The first new fragrance from Chanel in 15 years is a shout-out to strong-willed women everywhere, and a tribute to the house’s eponymous founder, who remains a poster girl of feminine empowerment. Goh Yee Huay discovers more in Paris.
Ask anyone what Chanel’s first name is and there’s a good chance the reflexive answer would be “Coco”. Not many automatically recall the name given to her at birth: Gabrielle.
The greater prominence of her nickname reflects how Chanel’s glamorous public persona and fashion milestones have captured the limelight . But for a woman who created so many sartorial icons – the little black dress, the tweed jacket, the 2.55 bag, just to name a few – the real Chanel remains something of a mystery.
The daughter of a washerwoman and a travelling street vendor, Gabrielle Bonheur Chanel’s mother died when she was 12. Unable to care for his five children, her father sent Chanel and her two sisters to a convent home for abandoned and orphaned girls.
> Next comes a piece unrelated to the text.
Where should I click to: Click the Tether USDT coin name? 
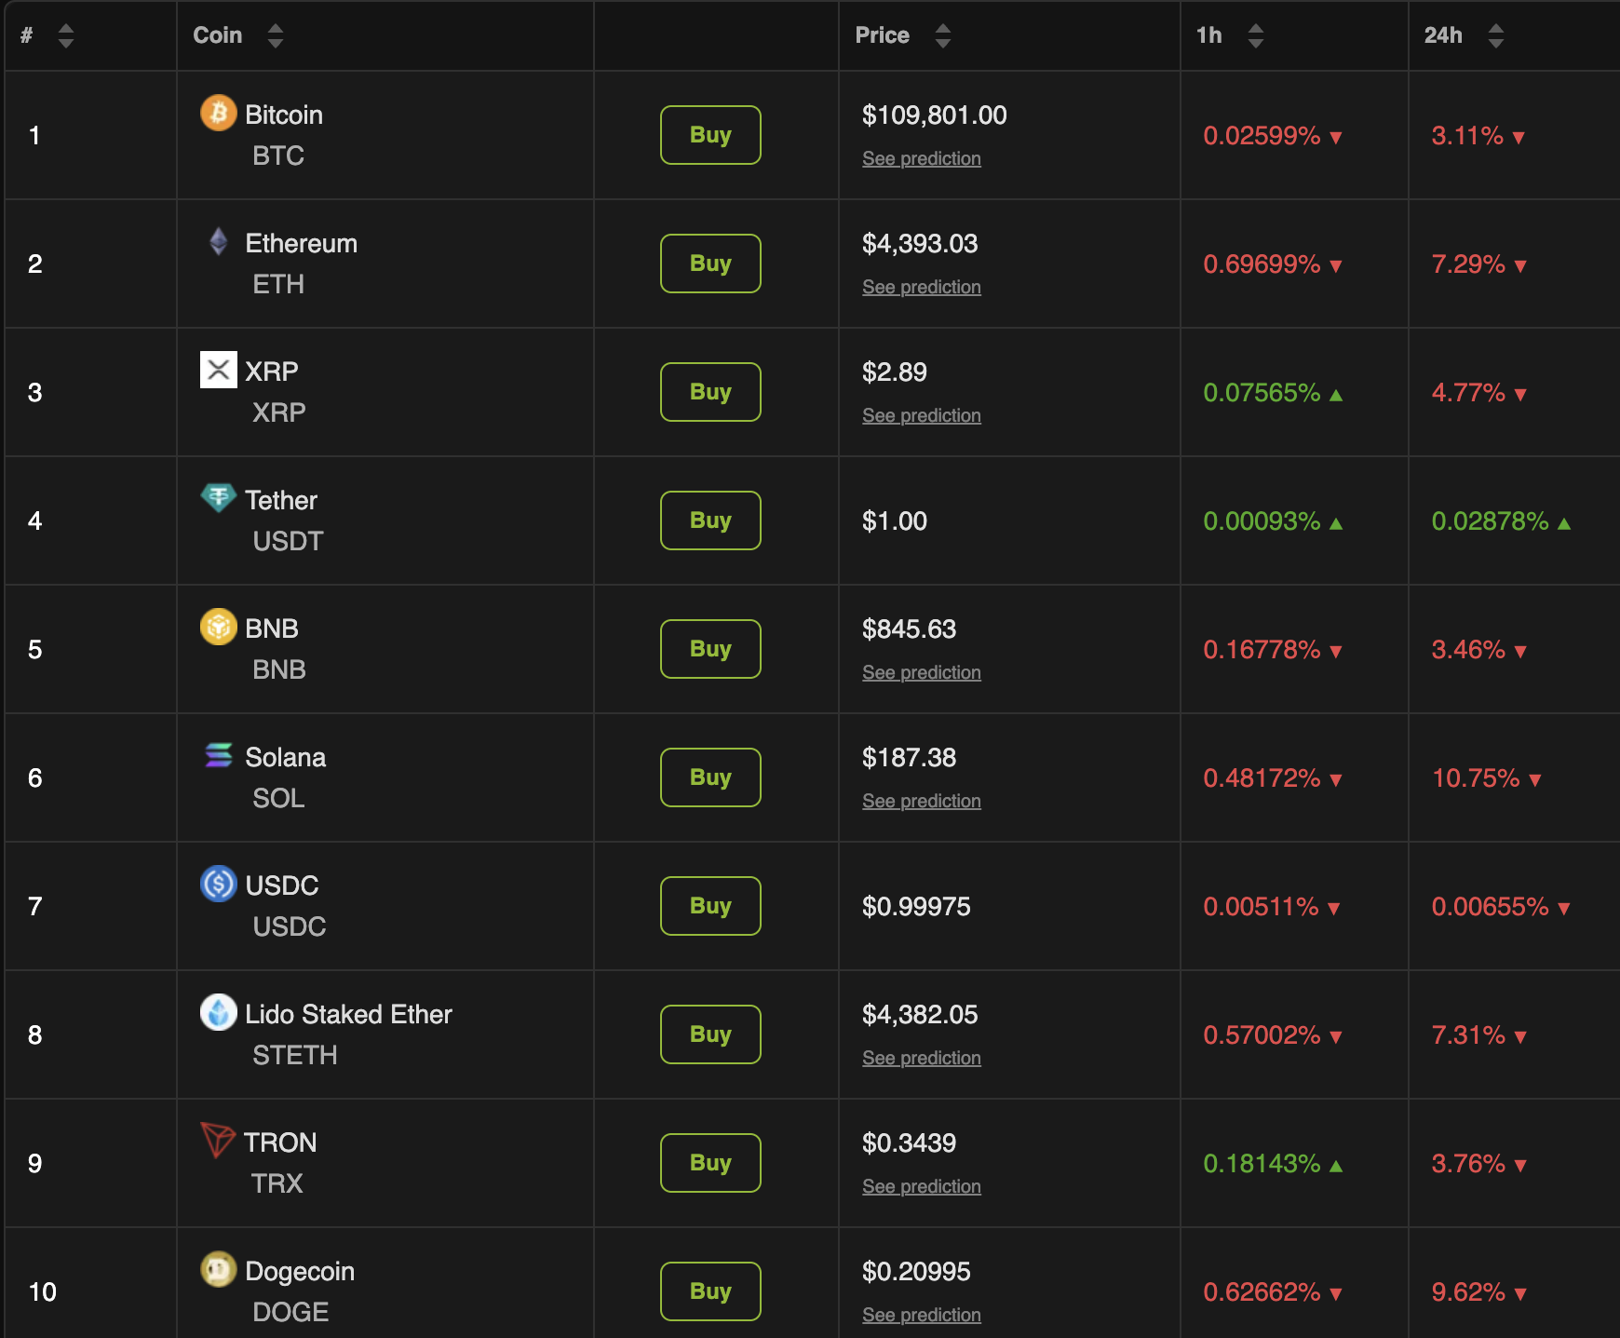281,501
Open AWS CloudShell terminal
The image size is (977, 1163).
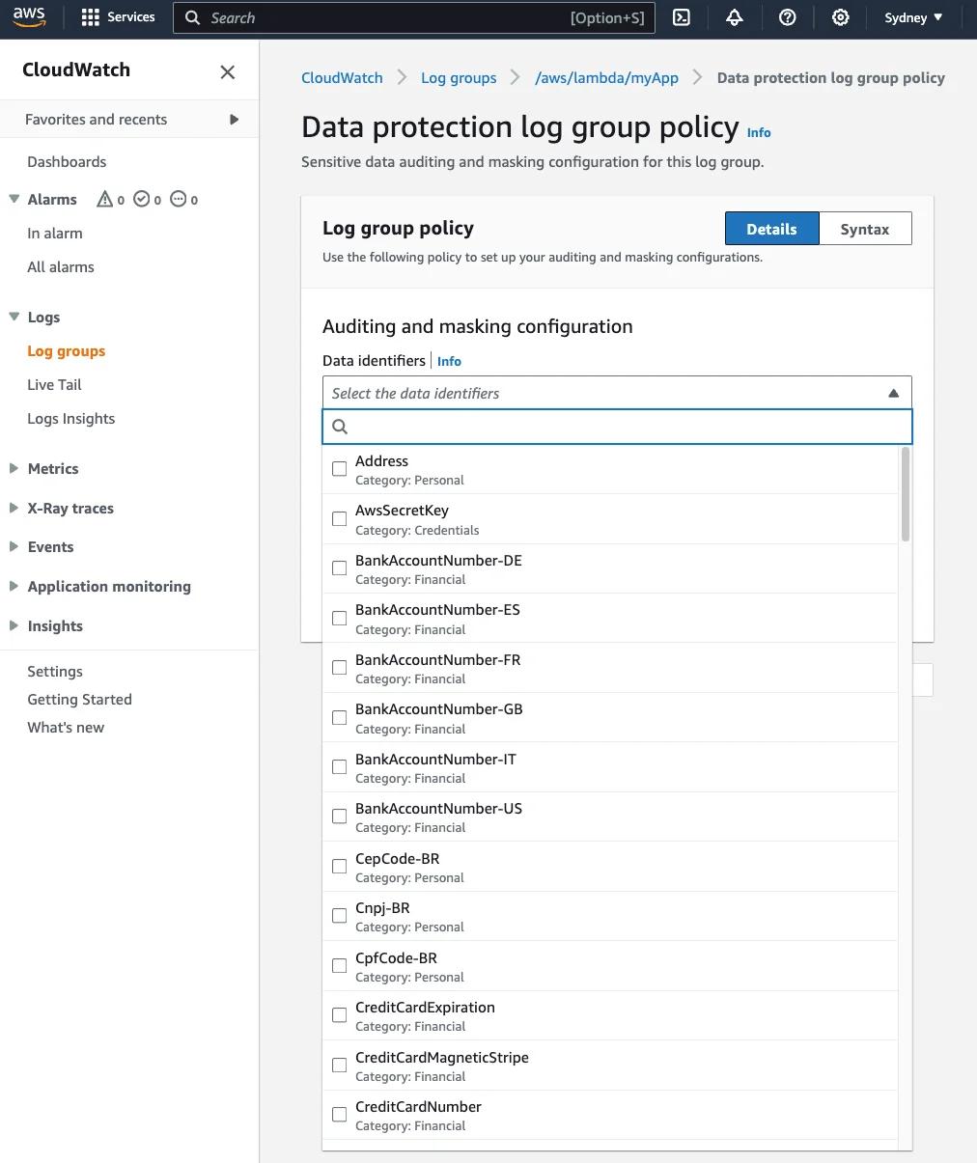(x=682, y=16)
There, she learnt to sew.
After leaving the convent at 18, she worked as a seamstress while moonlighting as a singer in a club. During this period, she acquired the nickname “Coco”, most likely based on two popular songs she often sang. A few years later, she met the rich textile heir, Etienne Balsan, and at 23, became his mistress.
Other prominent lovers followed over the next two decades, many of them members of the European aristocracy. They included Arthur Edward “Boy” Capel, whom Chanel called the love of her life and whose early death from a car accident she never got over; Grand Duke Dmitri Pavlovich, a first cousin of Russia’s last tsar, Nicholas II; and the fabulously rich Duke of Westminster. It was even alleged that she had a brief romance with the then Prince of Wales, who would later be crowned Edward VIII.